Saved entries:
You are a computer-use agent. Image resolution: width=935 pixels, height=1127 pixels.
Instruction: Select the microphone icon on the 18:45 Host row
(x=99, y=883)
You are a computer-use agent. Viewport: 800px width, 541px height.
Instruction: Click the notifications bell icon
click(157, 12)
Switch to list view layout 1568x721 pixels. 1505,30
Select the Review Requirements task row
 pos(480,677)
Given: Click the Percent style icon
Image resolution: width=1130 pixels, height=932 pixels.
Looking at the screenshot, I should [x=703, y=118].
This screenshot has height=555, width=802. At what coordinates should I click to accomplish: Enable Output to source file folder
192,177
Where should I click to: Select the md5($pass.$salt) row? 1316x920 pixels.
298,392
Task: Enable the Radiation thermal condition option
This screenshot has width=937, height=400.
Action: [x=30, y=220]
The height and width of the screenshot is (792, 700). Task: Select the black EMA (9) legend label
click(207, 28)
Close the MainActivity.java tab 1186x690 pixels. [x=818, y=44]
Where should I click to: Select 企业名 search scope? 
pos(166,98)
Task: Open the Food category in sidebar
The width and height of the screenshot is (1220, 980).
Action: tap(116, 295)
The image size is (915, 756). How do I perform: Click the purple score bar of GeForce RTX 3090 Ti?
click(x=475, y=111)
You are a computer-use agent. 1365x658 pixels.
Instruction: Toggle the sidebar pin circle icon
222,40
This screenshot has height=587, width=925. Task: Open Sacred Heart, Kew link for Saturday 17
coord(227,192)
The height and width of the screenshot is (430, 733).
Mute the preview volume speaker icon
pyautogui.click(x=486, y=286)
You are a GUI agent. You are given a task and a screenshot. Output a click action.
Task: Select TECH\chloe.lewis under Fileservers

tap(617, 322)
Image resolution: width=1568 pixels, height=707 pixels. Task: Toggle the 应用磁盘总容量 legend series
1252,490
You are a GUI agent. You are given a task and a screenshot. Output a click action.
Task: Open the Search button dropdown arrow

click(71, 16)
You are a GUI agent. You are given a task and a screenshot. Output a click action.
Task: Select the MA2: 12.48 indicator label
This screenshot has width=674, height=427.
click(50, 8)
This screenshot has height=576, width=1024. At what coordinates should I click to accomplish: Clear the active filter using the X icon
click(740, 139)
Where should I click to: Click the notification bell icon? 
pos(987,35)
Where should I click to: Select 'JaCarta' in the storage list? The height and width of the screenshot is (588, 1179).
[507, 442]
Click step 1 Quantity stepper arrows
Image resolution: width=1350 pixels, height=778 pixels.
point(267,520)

- Exercise details -
Read the entries above and find each line holding the word "computer". Copy it out.

- Solution -
You are a computer-use agent. Image resolution: width=935 pixels, height=1127 pixels.
You are a computer-use agent. Viewport: 800px width, 541px height.
You are a computer-use agent. 1365x658 pixels.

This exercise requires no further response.